I want to create a List<Tuple<int,string>> in PowerShell, but
New-Object System.Collections.Generic.List[System.Collections.Generic.Tuple[int,string]]
does not work. What am I missing?
Lee's answer is the correct way to create a List of Tuples (although you can make the statement much shorter by omitting the System namespace). However, the better questions to ask in while programming in PowerShell are:
Why should I return a strongly typed object?
Do I really want to output a list?
The first one has its pros and cons. Strongly typed objects are useful to return if they have methods or events that will be useful for the next step in the pipeline. If, on the other hand, you just want to return a bunch of items with a name an int, I'd use something like:
[PSCustomObject]#{string="string";int=1}
This will create a property bag (what most devs know as a Tuple) containing the data you need, with more descriptive names than a .NET tuple will give you on the object. It's also pretty fast. If, on the other hand, the data is meant for an API, then by all means created the strongly typed object it expects.
The second question is a little bit harder to understand but has a much clearer answer. In many cases, you'll want to accept input for another function from the output of one function. In this, for many reasons, a strongly typed list is not your best friend. Strongly typed lists do not always clearly convert into arrays (this is especially true for generics), and, as arguments to a function, severely limit the different types of data you can put into the function. They also end up providing a little bit of a misleading and harder to use output (especially when piping in objects and producing multiple results), since the whole list will be displayed as one outputted item, instead of displaying each item on its own. Most annoyingly, strongly typed lists behave differently than arrays in PowerShell when you "over-index" (i.e. ask for item 10000 in a list of 5 items) Arrays will quietly return null. Lists will barf loudly. More practically, accumulating items into a list and then outputting the list will "hold" the pipeline until all items are in. This may be what you want, but in most cases it's nice to see output coming out of a function as it runs. Finally, lists add to the memory overhead of the function, as you need to accumulate a set of objects in the function's stack.

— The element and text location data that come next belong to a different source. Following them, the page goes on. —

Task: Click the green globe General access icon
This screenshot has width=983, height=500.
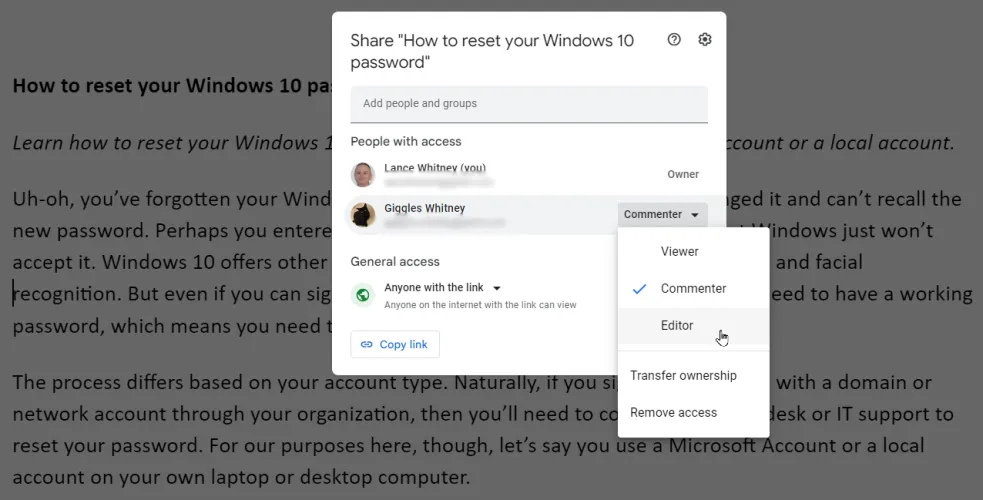Action: (363, 295)
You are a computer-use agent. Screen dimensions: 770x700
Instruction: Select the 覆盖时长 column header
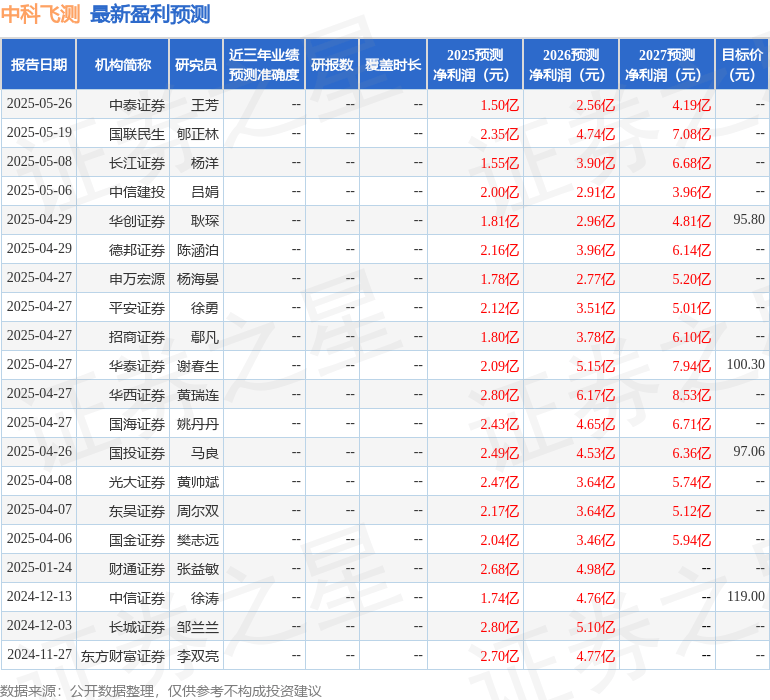[393, 65]
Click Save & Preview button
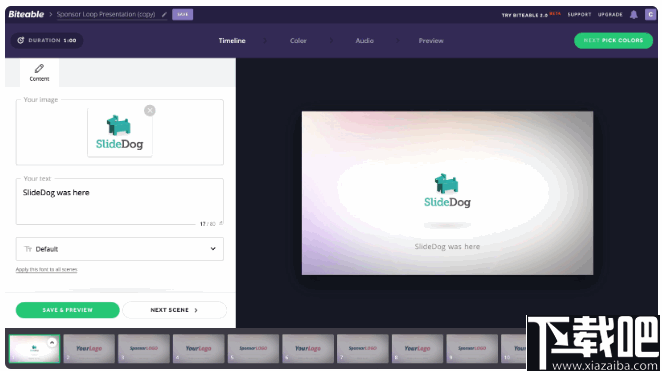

What I generally do is simply emit multiple objects. That is, I avoid using the return keyword and I take advantage of PowerShell's ability to return objects that are not captured into a variable. If I assign the result into a variable, the items will be accumulated within an arraylist and returned to you as an array. This quick little demonstration function shows you how.
function Get-RandomData {
param($count = 10)
foreach ($n in 1..$count){
[PSCustomObject]#{Name="Number$n";Number=Get-Random}
}
}
It's worth noting that specialized collections are still quite useful. I very often use Queues and Stacks when the need arises. However, I very rarely find myself using generics or lists unless I am working with a part of .NET that specifically requires generics or lists. This is pretty personally ironic, since I was the person who tested support for generics in PowerShell V2. It's absolutely required when you want to work with a piece of .NET that can only take a list of tuples. It's slightly to severely counterproductive in all other cases.
You can create it with:
New-Object 'Collections.Generic.List[Tuple[int,string]]'
You are spelling Generic wrongly, and the Tuple types are in the System namespace, not System.Collections.Generic.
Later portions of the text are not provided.